In accordance with another embodiment illustrated in FIGS. 1c-d, 2b, and 3b, an asymmetric key pair is employed rather than a symmetric key. At the same time, like operations in the flowcharts of FIG. 2a-b and 3a-b share the same block reference numbers; accordingly, specific details of the operations performed by these blocks are not repeated, but rather only the differences between the processes are discussed below.
The process begins in a block 200 with a platform restart, and performs operations in blocks 202, 204, and 206 in the same manner as discussed above. In a block 208B, the platform environment is imprinted in a similar manner to block 208A. However, in this instance, a private key of an asymmetric key pair is sealed against the SRK. More particularly, in a block 215 a TPM “Make_identity” command is issued. This command is used to generate an identity in a TPM and to request attestation to that identity. Issuance of the TPM_MakeIdentity command produced a public key (KSRKPub) and a private key (KSRKPriv). The public key of the new TPM identity is called identityPubKey. The private key of the new TPM identity is called tpm_signature_key.
In a block 217 the private key (KSRKPriv) is sealed against PRC0 by referencing the integrity metric derived from the hash-extend of firmware update driver 150 in block 212 in a manner similar to that discussed above with reference to block 216. In addition, authentication certificate 144 is encrypted using KSRKPriv in a block 219 and stored on the platform. The operations of blocks 220 and 222 are then performed to complete the first phase of the update process.
Moving to the flowchart of FIG. 3b, the operations performed in blocks 300, 302, 304, 306, 310, 312, 314, 316, and 318 are performed in a manner similar to that discussed above for like-numbered blocks. In a block 321, and TPM_Unseal command is issued referencing PCR0 to unseal the SRK private key (KSRKPriv). Encrypted authentication certificate 158 is then retrieved and decrypted using KSRKPriv in a block 323. The rest of the operations in blocks 324, 326, 328, 330, 332, 334, 336, and 338 are performed in a manner similar to that discussed above for like-numbered blocks to complete the update process.

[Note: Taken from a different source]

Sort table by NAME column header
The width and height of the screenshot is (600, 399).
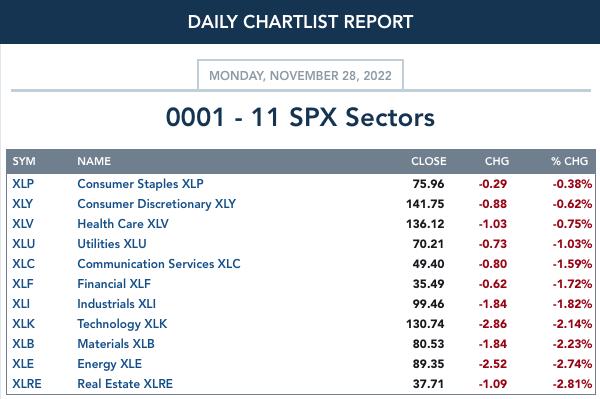pyautogui.click(x=94, y=161)
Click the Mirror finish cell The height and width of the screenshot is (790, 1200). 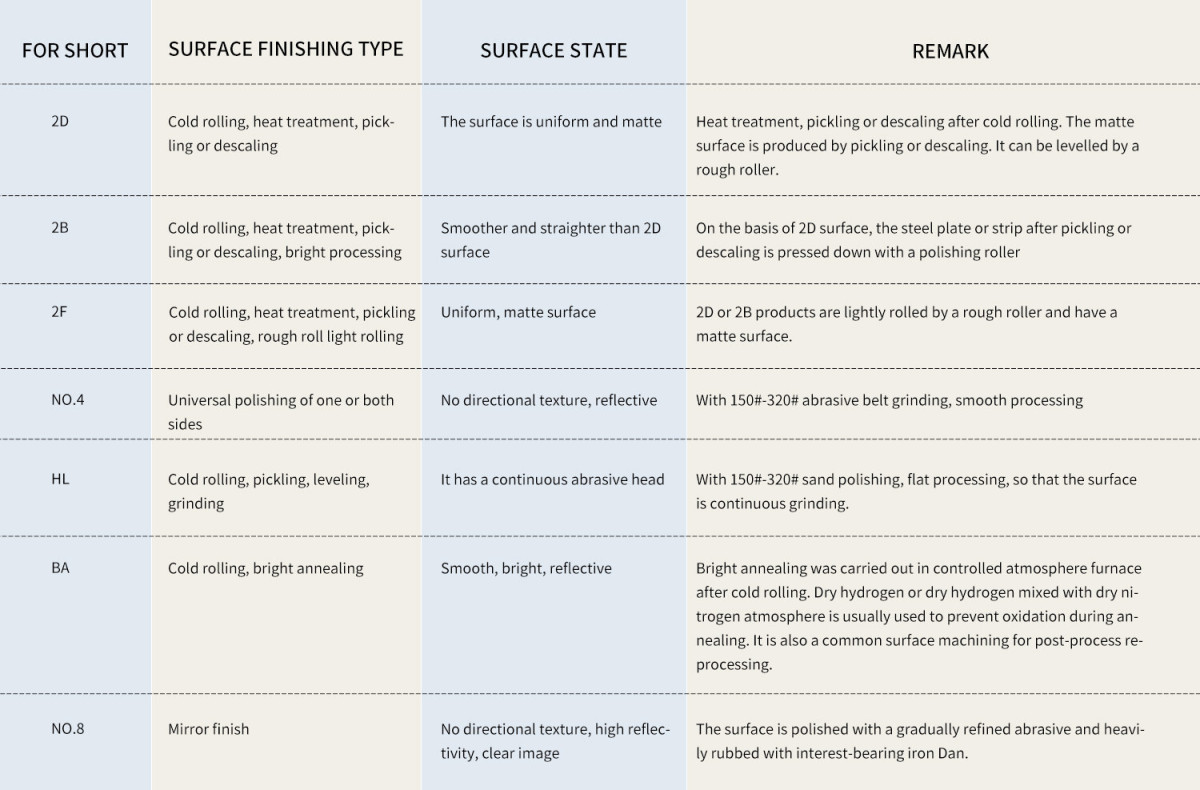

As discussed above, the various operations performed during the two-phase firmware update process are enabled via execution of instructions contained in a firmware update driver (e.g., firmware update driver 150). Thus, embodiments of this invention may be used as or to support a software/firmware program or module executed upon some form of processing core (such as the CPU of a computer) or otherwise implemented or realized upon or within a machine-readable medium. A machine-readable medium includes any mechanism for storing or transmitting information in a form readable by a machine (e.g., a computer). For example, a machine-readable medium can include such as a read only memory (ROM); a random access memory (RAM); a magnetic disk storage media; an optical storage media; and a flash memory device, etc. In addition, a machine-readable medium can include propagated signals such as electrical, optical, acoustical or other form of propagated signals (e.g., carrier waves, infrared signals, digital signals, etc.).
The above description of illustrated embodiments of the invention, including what is described in the Abstract, is not intended to be exhaustive or to limit the invention to the precise forms disclosed. While specific embodiments of, and examples for, the invention are described herein for illustrative purposes, various equivalent modifications are possible within the scope of the invention, as those skilled in the relevant art will recognize.
These modifications can be made to the invention in light of the above detailed description. The terms used in the following claims should not be construed to limit the invention to the specific embodiments disclosed in the specification and the claims. Rather, the scope of the invention is to be determined entirely by the following claims, which are to be construed in accordance with established doctrines of claim interpretation.